Goal of the exercise: Report all lines of the records that contain "agent".

──────────

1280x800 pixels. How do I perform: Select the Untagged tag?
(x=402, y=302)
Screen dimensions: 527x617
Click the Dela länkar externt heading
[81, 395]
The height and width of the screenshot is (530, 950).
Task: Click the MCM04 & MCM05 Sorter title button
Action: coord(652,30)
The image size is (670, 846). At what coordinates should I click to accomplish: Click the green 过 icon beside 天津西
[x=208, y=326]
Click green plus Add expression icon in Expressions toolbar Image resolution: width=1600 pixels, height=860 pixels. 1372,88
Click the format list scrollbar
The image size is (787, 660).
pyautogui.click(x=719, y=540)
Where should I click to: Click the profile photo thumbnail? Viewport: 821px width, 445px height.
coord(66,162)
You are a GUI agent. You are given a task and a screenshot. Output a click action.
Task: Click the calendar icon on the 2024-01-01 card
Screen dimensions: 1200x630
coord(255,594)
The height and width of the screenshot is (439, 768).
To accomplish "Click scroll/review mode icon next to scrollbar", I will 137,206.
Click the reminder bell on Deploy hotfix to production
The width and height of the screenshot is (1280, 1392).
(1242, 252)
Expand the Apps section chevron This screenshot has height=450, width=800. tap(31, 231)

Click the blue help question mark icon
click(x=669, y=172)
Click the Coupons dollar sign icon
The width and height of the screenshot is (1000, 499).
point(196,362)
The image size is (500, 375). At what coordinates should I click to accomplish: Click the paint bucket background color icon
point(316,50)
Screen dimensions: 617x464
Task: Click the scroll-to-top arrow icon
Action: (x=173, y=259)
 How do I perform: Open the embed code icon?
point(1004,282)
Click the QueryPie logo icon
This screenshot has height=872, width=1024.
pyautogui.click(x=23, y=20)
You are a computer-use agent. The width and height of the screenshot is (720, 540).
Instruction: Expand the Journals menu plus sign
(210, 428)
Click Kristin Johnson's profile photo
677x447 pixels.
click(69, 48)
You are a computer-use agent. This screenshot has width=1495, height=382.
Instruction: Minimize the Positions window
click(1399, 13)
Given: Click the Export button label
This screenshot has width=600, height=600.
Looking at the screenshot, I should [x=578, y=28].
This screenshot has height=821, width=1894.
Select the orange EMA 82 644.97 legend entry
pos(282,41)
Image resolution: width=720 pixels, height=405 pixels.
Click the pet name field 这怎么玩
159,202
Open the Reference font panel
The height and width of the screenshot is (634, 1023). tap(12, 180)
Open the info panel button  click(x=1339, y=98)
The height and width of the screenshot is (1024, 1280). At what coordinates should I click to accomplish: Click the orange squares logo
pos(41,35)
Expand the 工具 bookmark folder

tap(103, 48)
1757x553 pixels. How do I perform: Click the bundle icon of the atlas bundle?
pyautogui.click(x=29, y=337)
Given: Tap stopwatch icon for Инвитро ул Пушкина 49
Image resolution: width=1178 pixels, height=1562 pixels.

──────────

Answer below:
You are a GUI agent. You are given a task and a screenshot. Output a click action.
You are a computer-use agent. The width and height of the screenshot is (720, 540).
You are a computer-use agent. This screenshot has width=1495, height=382.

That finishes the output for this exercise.